O Sindicato Nacional dos Professores Licenciados (SNPL) vai avançar para tribunal contra o Ministério da Educação e Ciência (MEC), que acusa de prejudicar milhares de docentes contratados que deveriam estar nos quadros.

A divulgação da lista provisória do concurso externo, destinada a integrar nos quadros os professores com pelo menos cinco anos de contratos sucessivos, foi a «gota de água» para o SNPL decidir interpor ações judiciais.

«Estamos nesta luta desde 1998, mas com a divulgação das listas, na segunda-feira, confirmámos que havia milhares de professores prejudicados e, por isso, vamos avançar com ações nos tribunais de Lisboa, Porto, Mirandela e Guarda», contou à Lusa a presidente do SNPL, Graziela Rodrigues.


As ações baseiam-se na não aplicação da norma comunitária de 2001 que exige a integração dos funcionários com mais de três anos de serviço e que, segundo contas do sindicato, já prejudicou mais de três mil professores.

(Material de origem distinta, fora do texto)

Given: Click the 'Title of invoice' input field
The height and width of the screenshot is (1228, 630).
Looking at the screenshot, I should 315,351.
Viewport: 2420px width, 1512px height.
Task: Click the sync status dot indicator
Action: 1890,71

«Todos os professores que desde 2005/2006 concluíram três anos consecutivos de trabalho deveriam estar nos quadros e nós vamos exigi-lo», resumiu Graziela Rodrigues.

A presidente do SNPL diz que a divulgação das listas de colocação veio dar força às acusações de injustiça, uma vez que agora «milhares de professores» foram ultrapassados por outros com menos anos de serviço.

“Temos professores a lecionar consecutivamente há mais de 20 anos que foram lesados em prol de professores com pouco mais de cinco anos de serviço, devido às anomalias do concurso de 2014/2015”, acusa.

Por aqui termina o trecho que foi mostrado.